A Greensboro man died after developing a rare illness caused by a brain-eating amoeba that is naturally present in warm freshwater lakes and ponds during the summer.
Officials with the North Carolina Department of Health and Human Services and the Cumberland County Department of Public Health reported the death on Thursday, saying he became ill after swimming in Fantasy Lake Water Park in Hope Mills on July 12.
WRAL-TV reported the victim was identified as Eddie Gray, who had visited the lake in the Fayetteville-area as part of a mission group from Sedge Garden United Methodist Church in Kernersville.
Laboratory testing at the federal Centers for Disease Control and Prevention confirmed the illness was caused by Naegleria fowleri, a one-celled living organism commonly found in warm freshwater.
Naegleria fowleri, referred to as the brain-eating amoeba, does not cause illness if swallowed but can be fatal if forced up the nose, as can occur during diving, water-skiing or other water activities.
The rare infections usually occur when it is hot for prolonged periods of time, which results in higher water temperatures and lower water levels. Symptoms of Naegleria fowleri infection start with severe headache, fever, nausea and vomiting and progress to stiff neck, seizures and coma.
Local health officials are working with the water park to provide guidance and education about the presence of Naegleria fowleri and how to take precautions when in natural bodies of freshwater.
“Our sympathies are with the family and loved ones,” said State Epidemiologist Zack Moore, M.D. “People should be aware that this organism is present in warm freshwater lakes, rivers and hot springs across North Carolina, so be mindful as you swim or enjoy water sports.”
According to WRAL, an attorney for Gray’s family said in a statement which reads in part, “Mr. Gray’s death was tragic and untimely. The family is currently asking for privacy and respect during this difficult time. Otherwise, at this time, the family has no comment.”
Naegleria fowleri infections are rare, with only 145 known infected individuals in the U.S. (between zero and eight cases annually) from 1962 through 2018. North Carolina had five cases during that time period.
The amoeba can cause severe illness up to nine days after exposure. A person cannot be infected with Naegleria fowleri by drinking water and the amoeba is not found in salt water.

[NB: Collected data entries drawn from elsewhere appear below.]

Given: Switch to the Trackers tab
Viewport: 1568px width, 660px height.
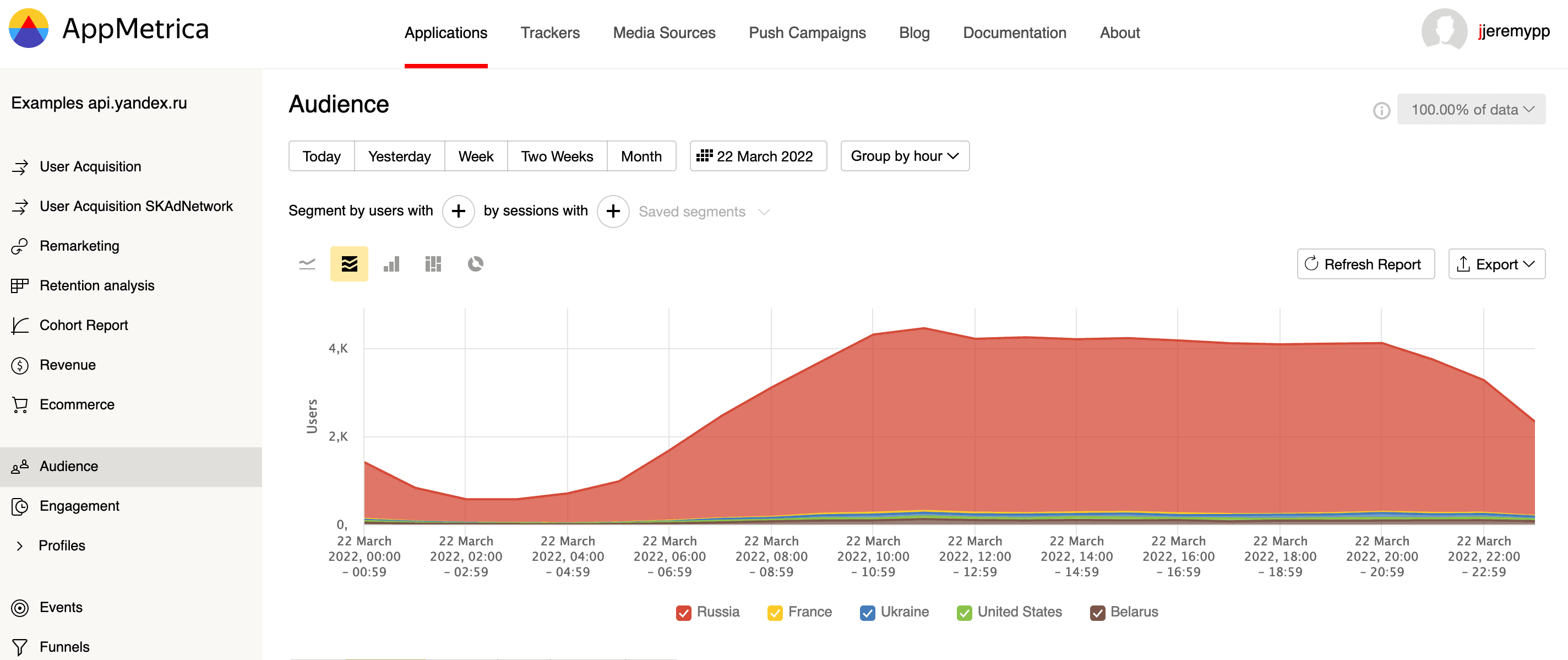Looking at the screenshot, I should click(549, 33).
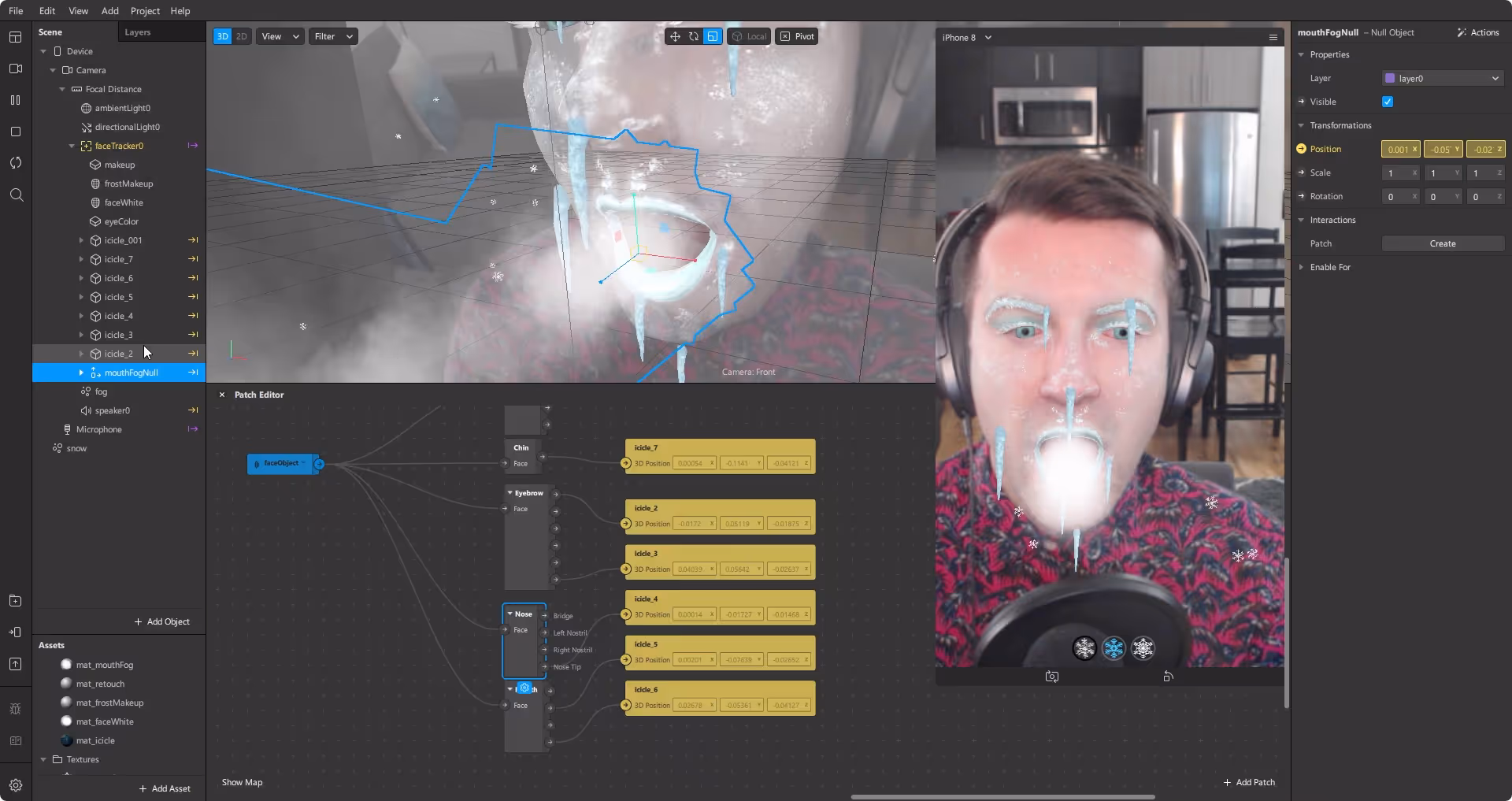This screenshot has height=801, width=1512.
Task: Open the publish/upload icon in the sidebar
Action: click(16, 664)
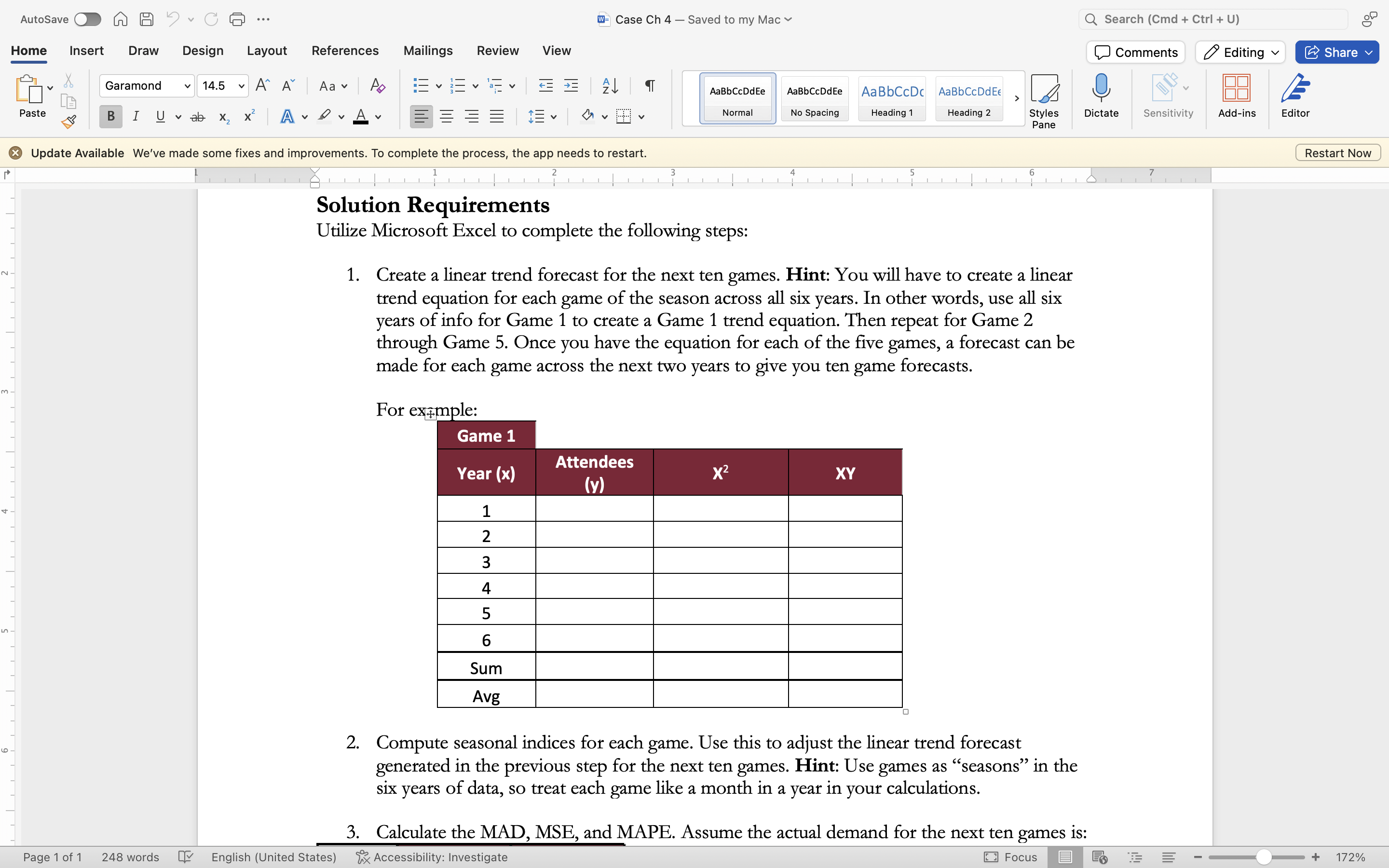Switch to the References ribbon tab

click(x=345, y=51)
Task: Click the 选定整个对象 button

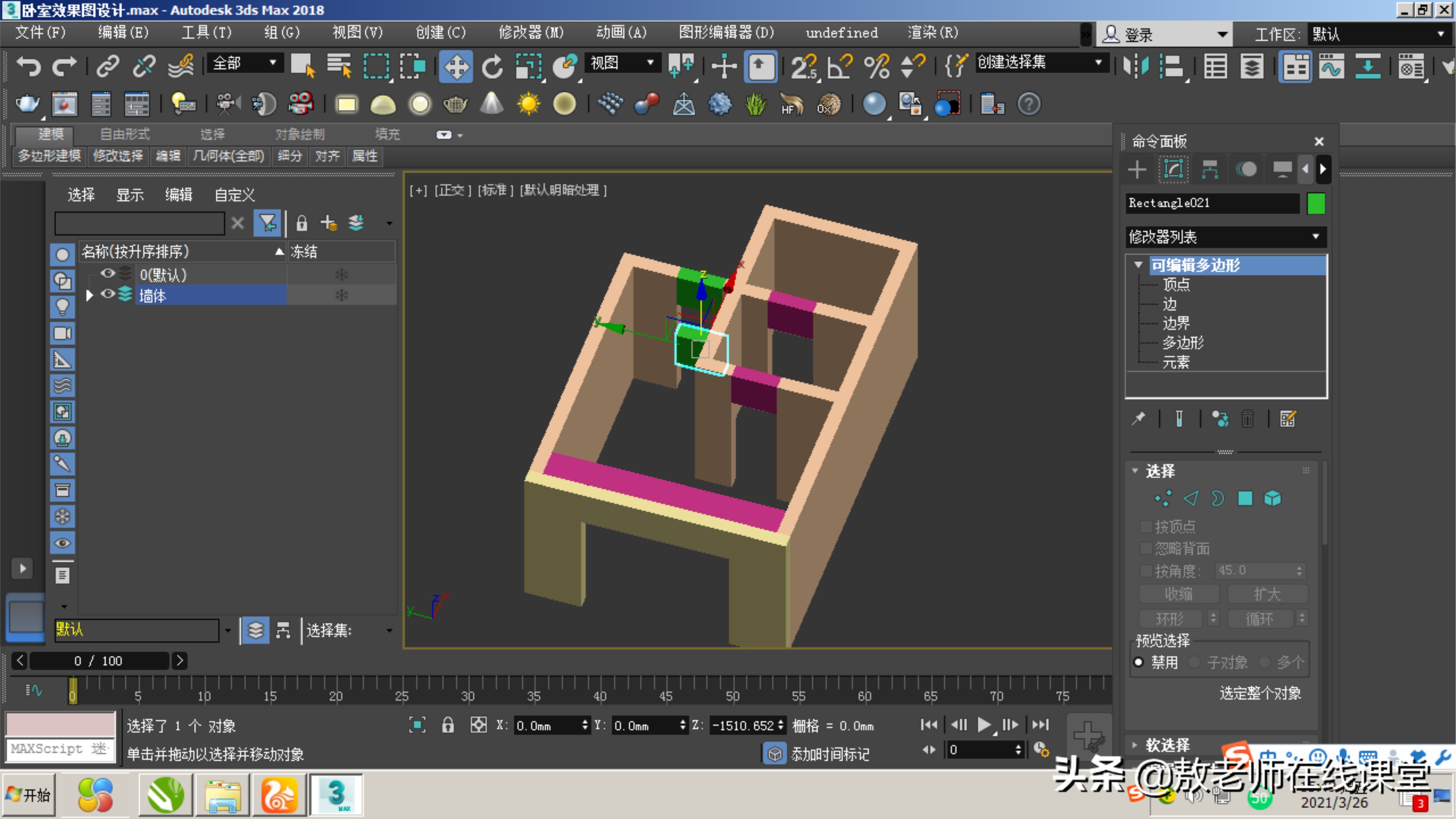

As there is no means to eliminate this amoeba from fresh water lakes, in warmer areas where this infection has been more common, recommended precautions include:
- Limit the amount of water going up your nose. Hold your nose shut, use nose clips or keep your head above water when taking part in warm freshwater-related activities.
- Avoid water-related activities in warm freshwater during periods of high water temperature and low water levels.
- Avoid digging in or stirring up the sediment while taking part in water-related activities in shallow, warm freshwater areas.